I think study teams, in general, don’t do a very good job of that, where they strip the patient recruitment budget, throw some ads up on Facebook and assume patients are going to find it. It doesn’t work that way; you have to find the patient.
You can also hire a vendor to do all kinds of insights for your social listing. They can tell you what patients are talking about and where they are talking to each other. Are they talking about therapies or clinical trials? That will help tell you what your strategy should be for online engagement.
Lastly, make sure that engagement and experience is continuous. From the moment they click your ad you have to keep them engaged. This also starts your retention. The more engaged they are, the more trustworthy they think you are. Then, that retention is going to be there throughout the study.
KP: How do you design an experience pathway for a patient recruitment campaign? Why is that so important?
HL: Creating an experience pathway is an easy exercise. You create one for your patient, one for your provider and one for your caregiver and you learn everything about them that you possibly can.
I have seen many times that this exercise has a direct impact on protocol development. For example, we were doing protocol development and we had to get the patient at the point of diagnosis. We were realising in several countries outside the US that they weren’t actually diagnosing their patients in the pathway that we thought so we had to go back and amend the protocol to allow for a different diagnosis pathway. This can have an impact upstream and downstream. Just do your homework. It will have a big impact at the end of the game for you.
KP: How can social media be harnessed for patient recruitment in rare disease trials?

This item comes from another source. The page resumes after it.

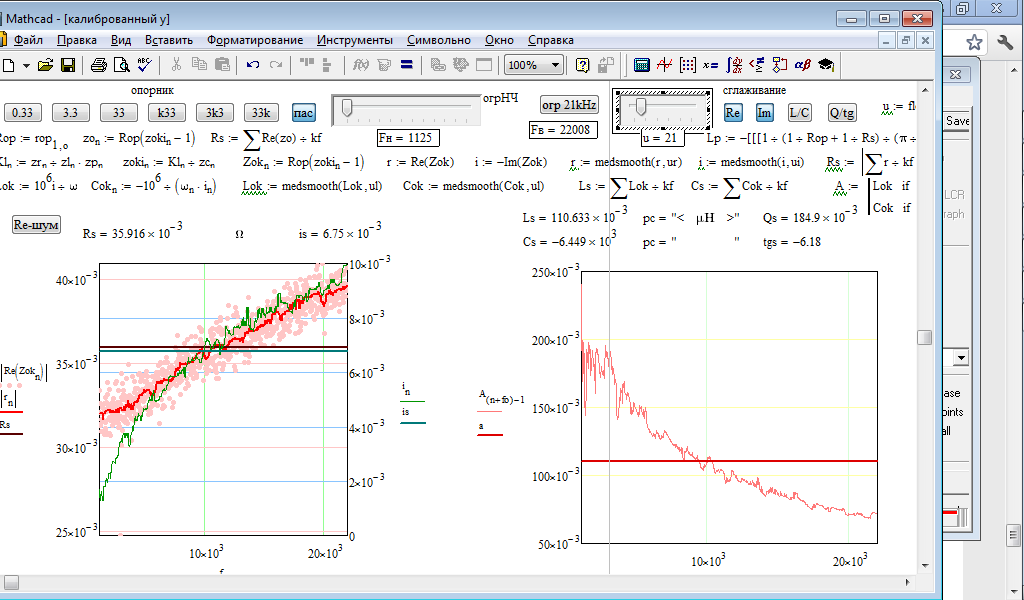This screenshot has width=1024, height=600.
Task: Click the Undo arrow icon
Action: 253,65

HL: In rare disease recruitment, I just don’t see often that social media is successful. But, don’t not have it. You have a kind of surround sound when you’re doing outreach and social media adds to that. I would never suggest having social media as your only tactic when you’re recruiting patients in the rare disease space, though.
KP: Tell us about some of AGTC’s recruitment successes, failures and what was learned.

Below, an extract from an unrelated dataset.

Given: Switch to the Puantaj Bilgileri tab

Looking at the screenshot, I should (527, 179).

HL: Aside from the bus, the biggest successful technique we have used is physician engagement and referrals. That’s because patients that are seeing their physicians are just healthier patients and you need healthy patients for clinical trials. Patients feel valued when their physician refers them so they’re more engaged, or willing to stay or enrol in the study. It starts to create that connection before they even get to the study site for screening. Also outreach for the genetic testing labs has been pretty successful for us.

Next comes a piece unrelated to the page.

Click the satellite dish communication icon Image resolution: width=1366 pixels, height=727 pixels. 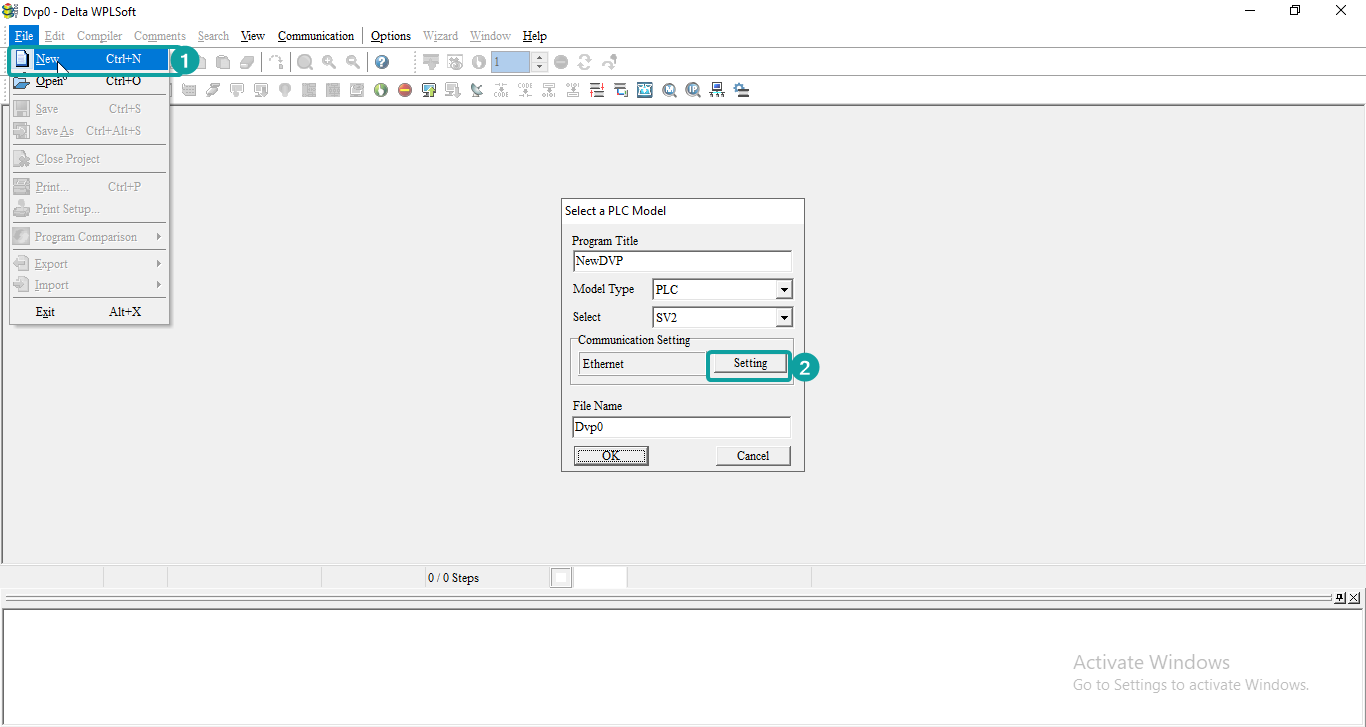pos(477,90)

At AGTC, if a patient tells us they don’t like an experience, we would immediately go back and figure what went wrong and how to fix it. There have been things that didn’t work but in rare diseases, sometimes that’s the best thing that can happen because then you can start finding the direction that does work. I don’t look at patient recruitment in terms of success or failure. It’s all building together to create a plan, and we learn. As long as you have that mindset, you’re going to be successful. You have to be willing to accept the highs and lows in patient recruitment.